What you are asked to do -
Once the line containing "You are a computer-use agent. Viewport: 1568px" is found in the records below, return it and each following line exactly, up to and including the line containing "Task: Click the prize ceremony banner photo", and nothing else.

Excerpted records -
>>>
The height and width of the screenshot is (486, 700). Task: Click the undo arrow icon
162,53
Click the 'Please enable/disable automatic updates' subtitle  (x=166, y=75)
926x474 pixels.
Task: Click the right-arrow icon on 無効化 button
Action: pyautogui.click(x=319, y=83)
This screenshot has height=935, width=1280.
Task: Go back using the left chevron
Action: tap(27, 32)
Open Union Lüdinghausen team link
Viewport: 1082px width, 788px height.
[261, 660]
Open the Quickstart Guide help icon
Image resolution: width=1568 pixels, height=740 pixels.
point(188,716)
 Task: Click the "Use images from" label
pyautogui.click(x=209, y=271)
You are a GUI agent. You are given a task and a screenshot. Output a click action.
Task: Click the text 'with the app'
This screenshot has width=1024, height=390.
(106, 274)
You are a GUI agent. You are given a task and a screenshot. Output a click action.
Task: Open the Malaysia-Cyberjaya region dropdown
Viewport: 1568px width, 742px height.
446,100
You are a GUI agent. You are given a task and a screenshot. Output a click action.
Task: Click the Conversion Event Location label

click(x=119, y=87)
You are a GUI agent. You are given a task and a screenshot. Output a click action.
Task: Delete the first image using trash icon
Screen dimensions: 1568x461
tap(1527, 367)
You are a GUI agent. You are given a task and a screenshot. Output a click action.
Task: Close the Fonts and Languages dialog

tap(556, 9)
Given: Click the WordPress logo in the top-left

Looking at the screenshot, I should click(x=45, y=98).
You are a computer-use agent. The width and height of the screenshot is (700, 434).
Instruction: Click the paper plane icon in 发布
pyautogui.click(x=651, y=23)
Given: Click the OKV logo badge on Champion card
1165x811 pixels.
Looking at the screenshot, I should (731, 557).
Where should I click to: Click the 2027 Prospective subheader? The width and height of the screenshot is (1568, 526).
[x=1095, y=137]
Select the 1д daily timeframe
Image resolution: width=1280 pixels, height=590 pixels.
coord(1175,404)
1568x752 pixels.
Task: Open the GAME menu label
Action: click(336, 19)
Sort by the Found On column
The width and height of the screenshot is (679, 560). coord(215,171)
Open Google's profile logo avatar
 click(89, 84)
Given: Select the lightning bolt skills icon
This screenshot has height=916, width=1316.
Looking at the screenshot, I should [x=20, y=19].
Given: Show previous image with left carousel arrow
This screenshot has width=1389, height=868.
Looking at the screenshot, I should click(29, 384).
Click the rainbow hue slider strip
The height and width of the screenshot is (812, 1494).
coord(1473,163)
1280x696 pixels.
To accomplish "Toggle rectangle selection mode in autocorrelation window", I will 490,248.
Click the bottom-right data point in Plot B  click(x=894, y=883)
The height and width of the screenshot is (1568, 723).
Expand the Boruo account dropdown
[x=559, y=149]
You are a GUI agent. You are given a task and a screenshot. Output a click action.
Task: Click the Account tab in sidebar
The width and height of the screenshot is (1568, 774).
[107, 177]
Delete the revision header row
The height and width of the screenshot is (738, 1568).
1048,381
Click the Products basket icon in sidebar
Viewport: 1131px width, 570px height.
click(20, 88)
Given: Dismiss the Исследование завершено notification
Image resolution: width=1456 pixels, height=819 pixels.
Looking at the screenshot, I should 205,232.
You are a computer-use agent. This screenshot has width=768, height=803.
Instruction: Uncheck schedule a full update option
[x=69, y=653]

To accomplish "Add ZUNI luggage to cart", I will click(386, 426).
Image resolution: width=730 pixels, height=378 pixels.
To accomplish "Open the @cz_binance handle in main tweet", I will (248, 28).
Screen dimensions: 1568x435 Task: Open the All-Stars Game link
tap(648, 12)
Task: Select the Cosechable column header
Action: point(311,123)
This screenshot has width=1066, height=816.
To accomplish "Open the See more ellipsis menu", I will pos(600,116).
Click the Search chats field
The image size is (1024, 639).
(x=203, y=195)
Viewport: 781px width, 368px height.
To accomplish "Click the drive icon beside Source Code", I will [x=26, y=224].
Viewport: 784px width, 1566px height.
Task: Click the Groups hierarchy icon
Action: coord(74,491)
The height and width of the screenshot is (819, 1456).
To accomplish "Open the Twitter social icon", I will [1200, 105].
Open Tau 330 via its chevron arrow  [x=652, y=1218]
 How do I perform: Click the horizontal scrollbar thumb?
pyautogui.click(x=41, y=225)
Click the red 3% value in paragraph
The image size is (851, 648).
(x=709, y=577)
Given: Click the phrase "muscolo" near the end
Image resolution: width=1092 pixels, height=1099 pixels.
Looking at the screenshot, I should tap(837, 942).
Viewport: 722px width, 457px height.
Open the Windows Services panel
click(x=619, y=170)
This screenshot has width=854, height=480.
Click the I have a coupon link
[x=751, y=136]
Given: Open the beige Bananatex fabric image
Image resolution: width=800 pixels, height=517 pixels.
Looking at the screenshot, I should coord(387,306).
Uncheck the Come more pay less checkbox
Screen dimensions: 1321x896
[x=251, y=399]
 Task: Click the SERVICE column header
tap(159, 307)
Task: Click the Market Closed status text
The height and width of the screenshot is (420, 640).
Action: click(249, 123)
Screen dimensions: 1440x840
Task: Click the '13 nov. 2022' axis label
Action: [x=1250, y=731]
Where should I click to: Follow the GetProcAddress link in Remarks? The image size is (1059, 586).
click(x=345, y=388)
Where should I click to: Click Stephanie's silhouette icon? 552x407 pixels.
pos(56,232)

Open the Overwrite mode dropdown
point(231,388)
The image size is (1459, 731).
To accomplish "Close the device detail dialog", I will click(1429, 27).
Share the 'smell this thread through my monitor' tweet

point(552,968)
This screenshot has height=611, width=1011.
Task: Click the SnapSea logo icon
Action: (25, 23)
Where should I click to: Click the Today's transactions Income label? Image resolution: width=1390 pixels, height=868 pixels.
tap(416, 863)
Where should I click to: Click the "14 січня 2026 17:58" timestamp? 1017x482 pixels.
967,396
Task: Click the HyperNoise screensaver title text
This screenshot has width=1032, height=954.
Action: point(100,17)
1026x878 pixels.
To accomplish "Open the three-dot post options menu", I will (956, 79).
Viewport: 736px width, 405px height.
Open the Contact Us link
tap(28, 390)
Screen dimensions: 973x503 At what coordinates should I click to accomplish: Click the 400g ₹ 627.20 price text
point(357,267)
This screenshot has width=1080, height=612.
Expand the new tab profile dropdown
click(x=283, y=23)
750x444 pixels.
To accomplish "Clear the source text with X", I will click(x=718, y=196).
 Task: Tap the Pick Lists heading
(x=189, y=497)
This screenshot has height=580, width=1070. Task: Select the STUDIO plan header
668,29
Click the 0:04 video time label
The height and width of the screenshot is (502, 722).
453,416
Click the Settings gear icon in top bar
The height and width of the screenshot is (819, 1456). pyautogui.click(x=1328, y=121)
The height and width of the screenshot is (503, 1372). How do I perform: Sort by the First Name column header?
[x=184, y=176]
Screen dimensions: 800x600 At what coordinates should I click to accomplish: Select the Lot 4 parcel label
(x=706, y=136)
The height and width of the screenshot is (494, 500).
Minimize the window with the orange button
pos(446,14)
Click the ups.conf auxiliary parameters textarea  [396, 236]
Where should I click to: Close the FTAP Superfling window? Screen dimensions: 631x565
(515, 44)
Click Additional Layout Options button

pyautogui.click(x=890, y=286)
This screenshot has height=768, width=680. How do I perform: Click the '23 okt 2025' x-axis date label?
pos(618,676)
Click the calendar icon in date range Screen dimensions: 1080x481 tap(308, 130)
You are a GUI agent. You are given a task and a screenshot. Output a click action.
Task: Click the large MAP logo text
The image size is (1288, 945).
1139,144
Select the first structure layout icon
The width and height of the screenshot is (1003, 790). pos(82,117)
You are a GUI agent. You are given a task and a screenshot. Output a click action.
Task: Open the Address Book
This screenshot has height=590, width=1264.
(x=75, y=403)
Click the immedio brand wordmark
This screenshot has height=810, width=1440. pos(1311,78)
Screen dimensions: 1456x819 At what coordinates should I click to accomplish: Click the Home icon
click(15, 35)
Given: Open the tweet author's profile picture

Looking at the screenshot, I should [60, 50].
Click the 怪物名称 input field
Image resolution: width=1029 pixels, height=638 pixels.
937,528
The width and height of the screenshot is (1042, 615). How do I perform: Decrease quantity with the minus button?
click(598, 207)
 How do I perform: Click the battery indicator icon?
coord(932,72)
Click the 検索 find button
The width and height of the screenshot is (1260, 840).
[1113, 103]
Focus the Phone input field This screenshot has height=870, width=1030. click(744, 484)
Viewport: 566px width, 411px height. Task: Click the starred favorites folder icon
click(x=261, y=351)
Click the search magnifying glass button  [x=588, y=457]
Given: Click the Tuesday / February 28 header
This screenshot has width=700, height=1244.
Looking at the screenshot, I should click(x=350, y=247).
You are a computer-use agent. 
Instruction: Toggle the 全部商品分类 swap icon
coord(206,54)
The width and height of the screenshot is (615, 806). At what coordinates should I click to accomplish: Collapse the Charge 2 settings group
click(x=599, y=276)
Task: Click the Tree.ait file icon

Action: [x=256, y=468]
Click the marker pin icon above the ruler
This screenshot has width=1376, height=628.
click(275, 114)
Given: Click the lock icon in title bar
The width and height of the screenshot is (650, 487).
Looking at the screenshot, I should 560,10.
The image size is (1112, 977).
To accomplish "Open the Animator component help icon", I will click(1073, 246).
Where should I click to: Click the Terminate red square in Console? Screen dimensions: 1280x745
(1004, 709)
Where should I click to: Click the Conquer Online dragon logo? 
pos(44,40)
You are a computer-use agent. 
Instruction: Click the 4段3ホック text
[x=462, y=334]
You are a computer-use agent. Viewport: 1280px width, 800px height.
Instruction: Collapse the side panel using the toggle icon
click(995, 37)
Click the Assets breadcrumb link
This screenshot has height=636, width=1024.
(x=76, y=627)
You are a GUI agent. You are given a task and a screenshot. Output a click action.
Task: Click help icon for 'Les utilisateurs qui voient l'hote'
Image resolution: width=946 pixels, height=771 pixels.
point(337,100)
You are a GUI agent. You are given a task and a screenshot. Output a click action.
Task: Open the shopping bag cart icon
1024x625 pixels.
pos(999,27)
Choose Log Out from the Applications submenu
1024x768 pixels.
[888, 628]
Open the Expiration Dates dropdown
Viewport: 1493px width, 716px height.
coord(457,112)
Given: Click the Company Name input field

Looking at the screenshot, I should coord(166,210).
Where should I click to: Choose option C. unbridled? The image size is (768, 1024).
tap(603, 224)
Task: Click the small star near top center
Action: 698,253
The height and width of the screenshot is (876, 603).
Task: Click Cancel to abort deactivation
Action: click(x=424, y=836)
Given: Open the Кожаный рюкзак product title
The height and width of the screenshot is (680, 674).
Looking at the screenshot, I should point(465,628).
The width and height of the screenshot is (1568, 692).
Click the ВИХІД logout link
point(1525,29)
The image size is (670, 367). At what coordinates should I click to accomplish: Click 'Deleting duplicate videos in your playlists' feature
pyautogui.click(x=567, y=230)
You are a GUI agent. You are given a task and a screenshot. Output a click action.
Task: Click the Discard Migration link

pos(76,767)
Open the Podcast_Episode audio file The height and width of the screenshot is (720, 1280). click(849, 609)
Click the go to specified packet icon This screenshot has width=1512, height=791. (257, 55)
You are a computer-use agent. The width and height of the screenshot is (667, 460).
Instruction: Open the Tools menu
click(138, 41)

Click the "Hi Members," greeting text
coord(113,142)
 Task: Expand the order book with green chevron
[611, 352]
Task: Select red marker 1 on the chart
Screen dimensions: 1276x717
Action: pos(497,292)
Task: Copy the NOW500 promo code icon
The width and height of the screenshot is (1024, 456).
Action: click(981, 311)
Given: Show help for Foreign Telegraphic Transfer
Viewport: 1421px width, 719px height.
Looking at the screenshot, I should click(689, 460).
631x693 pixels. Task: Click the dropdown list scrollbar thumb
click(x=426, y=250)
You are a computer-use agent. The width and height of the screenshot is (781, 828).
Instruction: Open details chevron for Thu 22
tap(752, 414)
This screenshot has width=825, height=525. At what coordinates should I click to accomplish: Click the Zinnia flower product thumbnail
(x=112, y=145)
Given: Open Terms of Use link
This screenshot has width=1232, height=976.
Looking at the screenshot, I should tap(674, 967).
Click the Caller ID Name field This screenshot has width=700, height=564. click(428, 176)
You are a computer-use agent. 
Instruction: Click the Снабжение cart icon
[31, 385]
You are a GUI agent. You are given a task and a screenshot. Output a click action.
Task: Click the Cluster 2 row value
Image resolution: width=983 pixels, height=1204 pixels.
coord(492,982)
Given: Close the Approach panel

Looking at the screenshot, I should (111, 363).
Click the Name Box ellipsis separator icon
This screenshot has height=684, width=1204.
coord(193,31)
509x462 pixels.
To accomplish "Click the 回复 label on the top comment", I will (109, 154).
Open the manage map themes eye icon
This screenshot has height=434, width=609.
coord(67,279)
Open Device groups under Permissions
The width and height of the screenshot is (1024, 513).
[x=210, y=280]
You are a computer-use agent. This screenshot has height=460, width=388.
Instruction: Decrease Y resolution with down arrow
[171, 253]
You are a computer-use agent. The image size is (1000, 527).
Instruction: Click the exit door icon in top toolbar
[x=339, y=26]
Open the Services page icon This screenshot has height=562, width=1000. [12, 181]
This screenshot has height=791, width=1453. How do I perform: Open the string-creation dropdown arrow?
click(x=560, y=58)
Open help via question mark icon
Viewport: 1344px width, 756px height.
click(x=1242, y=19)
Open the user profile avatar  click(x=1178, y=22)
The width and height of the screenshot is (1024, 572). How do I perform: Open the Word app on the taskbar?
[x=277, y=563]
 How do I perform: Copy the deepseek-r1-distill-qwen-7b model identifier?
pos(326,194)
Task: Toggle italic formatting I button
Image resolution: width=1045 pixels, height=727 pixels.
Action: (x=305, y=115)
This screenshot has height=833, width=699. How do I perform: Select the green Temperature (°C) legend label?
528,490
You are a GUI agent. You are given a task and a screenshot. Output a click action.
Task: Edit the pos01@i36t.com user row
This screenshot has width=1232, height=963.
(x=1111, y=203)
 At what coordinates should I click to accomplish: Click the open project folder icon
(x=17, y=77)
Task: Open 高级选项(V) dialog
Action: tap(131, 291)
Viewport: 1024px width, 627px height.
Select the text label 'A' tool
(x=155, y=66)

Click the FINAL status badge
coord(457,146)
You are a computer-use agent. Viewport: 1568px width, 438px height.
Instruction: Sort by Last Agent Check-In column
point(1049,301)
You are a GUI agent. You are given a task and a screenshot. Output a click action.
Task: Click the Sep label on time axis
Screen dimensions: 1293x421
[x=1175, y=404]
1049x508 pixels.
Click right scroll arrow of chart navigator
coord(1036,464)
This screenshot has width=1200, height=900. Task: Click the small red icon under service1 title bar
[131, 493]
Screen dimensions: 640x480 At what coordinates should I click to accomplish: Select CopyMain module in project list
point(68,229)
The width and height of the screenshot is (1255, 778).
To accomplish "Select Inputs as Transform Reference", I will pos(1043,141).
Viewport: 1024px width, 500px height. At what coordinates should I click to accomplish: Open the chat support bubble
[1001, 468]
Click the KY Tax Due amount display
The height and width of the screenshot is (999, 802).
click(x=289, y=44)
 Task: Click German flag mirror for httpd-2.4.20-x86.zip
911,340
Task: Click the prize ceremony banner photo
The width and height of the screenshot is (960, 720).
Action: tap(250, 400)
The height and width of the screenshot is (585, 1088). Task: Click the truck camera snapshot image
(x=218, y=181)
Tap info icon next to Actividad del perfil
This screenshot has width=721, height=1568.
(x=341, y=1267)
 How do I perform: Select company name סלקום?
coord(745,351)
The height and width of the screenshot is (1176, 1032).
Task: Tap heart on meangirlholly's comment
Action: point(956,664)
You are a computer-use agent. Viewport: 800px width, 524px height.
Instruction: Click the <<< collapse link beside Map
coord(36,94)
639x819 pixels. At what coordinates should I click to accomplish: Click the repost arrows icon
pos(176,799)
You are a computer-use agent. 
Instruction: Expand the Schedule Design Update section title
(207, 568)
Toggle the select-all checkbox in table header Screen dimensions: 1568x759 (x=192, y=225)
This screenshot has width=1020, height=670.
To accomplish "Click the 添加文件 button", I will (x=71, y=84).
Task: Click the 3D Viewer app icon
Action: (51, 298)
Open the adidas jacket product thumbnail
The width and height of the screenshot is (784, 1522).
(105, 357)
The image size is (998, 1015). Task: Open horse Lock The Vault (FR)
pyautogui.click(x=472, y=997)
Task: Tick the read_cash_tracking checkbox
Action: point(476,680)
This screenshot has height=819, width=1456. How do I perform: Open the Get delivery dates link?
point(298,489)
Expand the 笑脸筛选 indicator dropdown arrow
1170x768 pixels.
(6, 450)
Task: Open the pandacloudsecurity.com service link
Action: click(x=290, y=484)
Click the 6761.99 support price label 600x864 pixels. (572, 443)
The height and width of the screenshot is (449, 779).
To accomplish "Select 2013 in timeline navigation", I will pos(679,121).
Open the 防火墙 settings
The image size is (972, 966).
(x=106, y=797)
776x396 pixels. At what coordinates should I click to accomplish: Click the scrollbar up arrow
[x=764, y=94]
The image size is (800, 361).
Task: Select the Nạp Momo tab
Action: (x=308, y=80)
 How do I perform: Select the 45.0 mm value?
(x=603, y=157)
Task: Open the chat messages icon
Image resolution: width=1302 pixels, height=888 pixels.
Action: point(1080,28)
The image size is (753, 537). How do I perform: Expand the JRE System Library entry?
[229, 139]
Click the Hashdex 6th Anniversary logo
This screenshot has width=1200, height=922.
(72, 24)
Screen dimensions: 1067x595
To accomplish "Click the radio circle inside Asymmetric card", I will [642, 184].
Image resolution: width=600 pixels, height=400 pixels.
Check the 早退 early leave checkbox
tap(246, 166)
<<<
Answer to the exercise -
You are a computer-use agent. Viewport: 1568px width, 438px height.
Instruction: Sort by Last Agent Check-In column
point(1049,301)
You are a GUI agent. You are given a task and a screenshot. Output a click action.
Task: Click the Sep label on time axis
Screen dimensions: 1293x421
[x=1175, y=404]
1049x508 pixels.
Click right scroll arrow of chart navigator
coord(1036,464)
This screenshot has width=1200, height=900. Task: Click the small red icon under service1 title bar
[131, 493]
Screen dimensions: 640x480 At what coordinates should I click to accomplish: Select CopyMain module in project list
point(68,229)
The width and height of the screenshot is (1255, 778).
To accomplish "Select Inputs as Transform Reference", I will pos(1043,141).
Viewport: 1024px width, 500px height. At what coordinates should I click to accomplish: Open the chat support bubble
[1001, 468]
Click the KY Tax Due amount display
The height and width of the screenshot is (999, 802).
click(x=289, y=44)
 Task: Click German flag mirror for httpd-2.4.20-x86.zip
911,340
Task: Click the prize ceremony banner photo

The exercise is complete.